Les candidats condamnés pour fraude électorale seront interdits de se présenter aux élections marocaines de 2026.

Les candidats condamnés pour fraude électorale seront interdits de se présenter aux élections marocaines de 2026.

Les élections législatives marocaines de 2026 introduisent de nouvelles mesures visant à durcir les règles d’éligibilité des candidats, notamment pour ceux condamnés pour certains crimes.

Les candidats pris en flagrant délit d'infractions portant atteinte à l'éthique électorale, à l'intégrité ou à la crédibilité du processus électoral peuvent voir leur candidature rejetée ou annulée si les violations sont établies après le dépôt de leur dossier.

Les personnes condamnées en première instance perdent également leur éligibilité, compte tenu de la gravité des accusations. Les personnes dont la condamnation définitive en appel entraîne la perte de leur éligibilité sont également inéligibles.

Ces mesures seront mises en œuvre dans un cadre juridique et institutionnel renforcé visant à garantir l’intégrité des élections, une concurrence loyale et une plus grande transparence, dans le cadre d’efforts plus larges visant à consolider les pratiques démocratiques et à restaurer la confiance des citoyens dans les institutions élues.

Les réformes étendent également à deux mandats complets la période pendant laquelle les élus destitués ne peuvent se représenter. Cette mesure vise à empêcher le retour rapide dans la vie publique des fonctionnaires sanctionnés pour faute grave.

Le nouveau cadre renforce encore les sanctions pour les infractions électorales, la plupart des dispositions régissant ces infractions étant révisées afin d'alourdir les peines d'emprisonnement et les amendes et de qualifier certaines violations de crimes en fonction de leur gravité.

La législation aborde également les risques émergents liés aux technologies numériques. Elle érige en infraction pénale l’utilisation des médias sociaux, des plateformes en ligne et de l’intelligence artificielle pour commettre des fraudes électorales, notamment la diffusion de contenus fabriqués ou de fausses informations et la manipulation d’images ou de déclarations visant à diffamer des candidats ou à porter atteinte à la vie privée des électeurs.

Les publicités politiques payantes sur les plateformes étrangères sont également interdites en vertu des nouvelles dispositions, dans le but d'empêcher toute influence extérieure sur le processus électoral et de protéger la souveraineté du pouvoir de décision électoral national.
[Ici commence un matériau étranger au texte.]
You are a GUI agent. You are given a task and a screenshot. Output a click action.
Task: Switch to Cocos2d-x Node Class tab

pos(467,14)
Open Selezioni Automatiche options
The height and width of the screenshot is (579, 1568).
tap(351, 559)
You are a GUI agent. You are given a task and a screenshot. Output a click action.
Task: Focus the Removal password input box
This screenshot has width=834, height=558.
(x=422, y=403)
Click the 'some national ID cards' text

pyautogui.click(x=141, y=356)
Les réformes introduisent en outre des mesures visant à renforcer le secret et la transparence du vote, notamment en exigeant que les électeurs déposent leur bulletin dans un isoloir ouvert sur les côtés, face aux responsables du bureau de vote et aux représentants des candidats.

Cette mesure vise à empêcher des pratiques telles que la prise de photos des bulletins de vote ou les tentatives d'influence sur les électeurs à l'intérieur des bureaux de vote.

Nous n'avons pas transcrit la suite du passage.